The original switchback trails that wound up the steep slopes of Mount Washington were barely passable to a team of horses pulling a loaded wagon. Immigrants, predominantly from Germany, settled Mount Washington by the early 19th century and worked in the plants adjacent to the Monongahela River. They became weary of climbing steep footpaths and steps to their homes, from the river valley, after work. They remembered the standseilbahns (inclines) of their former country, and proposals were advanced to construct one or more of them along Coal Hill. The Monongahela Incline was the first of these to be built in 1869–1870. The Duquesne Incline opened to the public in May 1877, and it was one of four inclined planes climbing Mount Washington that carried passengers and freight to the residential area that had spread along the top of the bluff. As the hilltop communities were virtually inaccessible by any other means, many of Pittsburgh's inclines carried horses and wagons as well as foot passengers. All carried some light freight. A third incline, the Castle Shannon Incline, which closed in 1964, also served the hilltop community on Mount Washington with a lower station at the corner of East Carson Street and Arlington Avenue, just east of the present Station Square Transit Station. This incline was closed by its owner, the Pittsburgh Railways Company, just prior to all of their streetcar and bus routes being taken over by the Port Authority.

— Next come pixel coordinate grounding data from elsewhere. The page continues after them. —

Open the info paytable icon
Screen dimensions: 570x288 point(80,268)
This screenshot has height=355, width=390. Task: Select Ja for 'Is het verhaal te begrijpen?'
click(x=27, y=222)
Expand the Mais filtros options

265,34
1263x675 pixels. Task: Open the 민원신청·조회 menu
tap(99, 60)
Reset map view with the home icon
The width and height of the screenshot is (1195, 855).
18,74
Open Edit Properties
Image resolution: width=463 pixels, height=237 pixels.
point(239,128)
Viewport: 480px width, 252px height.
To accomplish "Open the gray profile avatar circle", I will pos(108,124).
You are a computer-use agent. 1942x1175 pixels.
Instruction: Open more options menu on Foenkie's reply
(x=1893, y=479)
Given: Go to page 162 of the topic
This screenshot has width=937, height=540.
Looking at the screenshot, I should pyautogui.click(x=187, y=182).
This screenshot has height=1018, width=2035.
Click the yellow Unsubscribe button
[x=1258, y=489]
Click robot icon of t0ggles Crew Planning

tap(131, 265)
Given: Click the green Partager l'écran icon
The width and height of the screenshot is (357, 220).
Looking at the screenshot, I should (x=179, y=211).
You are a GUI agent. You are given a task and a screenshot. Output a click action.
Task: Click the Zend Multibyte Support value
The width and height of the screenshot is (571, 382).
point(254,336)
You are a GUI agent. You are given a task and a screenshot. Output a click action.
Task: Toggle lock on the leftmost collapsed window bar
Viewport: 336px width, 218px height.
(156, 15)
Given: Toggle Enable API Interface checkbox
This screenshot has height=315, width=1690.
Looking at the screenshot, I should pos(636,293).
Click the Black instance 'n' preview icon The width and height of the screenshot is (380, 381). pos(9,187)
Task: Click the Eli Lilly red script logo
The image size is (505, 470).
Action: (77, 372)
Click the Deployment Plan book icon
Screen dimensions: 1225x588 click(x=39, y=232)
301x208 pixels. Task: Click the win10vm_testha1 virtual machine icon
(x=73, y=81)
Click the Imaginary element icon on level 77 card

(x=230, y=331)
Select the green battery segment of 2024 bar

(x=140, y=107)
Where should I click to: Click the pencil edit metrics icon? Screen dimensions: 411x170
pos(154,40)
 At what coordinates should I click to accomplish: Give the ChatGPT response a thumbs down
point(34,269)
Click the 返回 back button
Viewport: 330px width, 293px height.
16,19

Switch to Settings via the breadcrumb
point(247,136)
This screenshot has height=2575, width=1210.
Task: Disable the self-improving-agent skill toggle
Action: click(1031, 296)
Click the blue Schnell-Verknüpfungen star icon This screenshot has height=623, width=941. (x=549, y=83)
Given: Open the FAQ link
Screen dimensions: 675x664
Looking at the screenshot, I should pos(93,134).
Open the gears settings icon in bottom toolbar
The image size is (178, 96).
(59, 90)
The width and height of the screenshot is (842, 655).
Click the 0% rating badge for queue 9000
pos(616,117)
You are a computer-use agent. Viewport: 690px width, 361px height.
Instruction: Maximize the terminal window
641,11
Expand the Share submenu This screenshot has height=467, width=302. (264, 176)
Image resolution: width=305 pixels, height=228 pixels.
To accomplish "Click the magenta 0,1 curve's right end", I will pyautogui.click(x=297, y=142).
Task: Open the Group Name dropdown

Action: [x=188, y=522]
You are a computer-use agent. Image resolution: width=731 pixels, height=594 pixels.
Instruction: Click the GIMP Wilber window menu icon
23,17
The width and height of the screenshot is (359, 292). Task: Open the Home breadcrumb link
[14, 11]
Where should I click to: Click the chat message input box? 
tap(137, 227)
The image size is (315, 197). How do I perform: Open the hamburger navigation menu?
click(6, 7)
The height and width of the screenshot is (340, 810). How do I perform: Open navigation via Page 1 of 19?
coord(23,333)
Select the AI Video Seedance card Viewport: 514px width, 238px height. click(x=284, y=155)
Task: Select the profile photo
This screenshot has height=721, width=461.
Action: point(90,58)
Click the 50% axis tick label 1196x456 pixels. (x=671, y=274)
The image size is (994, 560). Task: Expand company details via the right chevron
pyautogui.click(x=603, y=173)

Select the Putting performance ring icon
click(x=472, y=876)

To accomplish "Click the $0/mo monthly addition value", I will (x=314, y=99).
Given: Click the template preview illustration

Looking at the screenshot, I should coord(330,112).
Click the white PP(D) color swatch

The Monongahela and Duquesne Inclines allow access to Mount Washington's overlook of the downtown area of Pittsburgh. Tourists experience the view while riding two of only a few remaining inclines in the country. The inclines remain the best way for thousands of Pittsburghers on Mount Washington to get to their jobs, entertainment and shopping in downtown Pittsburgh and Station Square.
In the 1930s, a huge neon billboard sign, 226 feet wide and 30 feet high, was erected on the Mount Washington hillside near the Duquesne Incline tracks. Its earliest known advertisers were Iron City Beer, Clark's Teaberry Gum and WTAE-TV Channel 4. In 1967, the Alcoa aluminum company took over the sign and changed its plain background into a gray-and-white mosaic font pattern that spelled out "PITTSBURGH" when seen in the daytime, giving the sign new popularity. Alcoa became the sign's most well-known advertiser, remaining for the next 25 years. In 1992, Miles Laboratories moved their U.S. headquarters from Elkhart, Indiana to Pittsburgh and became the sign's new advertiser. In April 1995, the Miles brand name was absorbed by its parent company, Bayer AG and the sign was changed to feature the Bayer name and its circular cross logo. Bayer AG declined to renew their lease on the sign in 2014. As of May 2015, Lamar Advertising and the City of Pittsburgh were in disagreement over the proper use and maintenance responsibilities of the sign.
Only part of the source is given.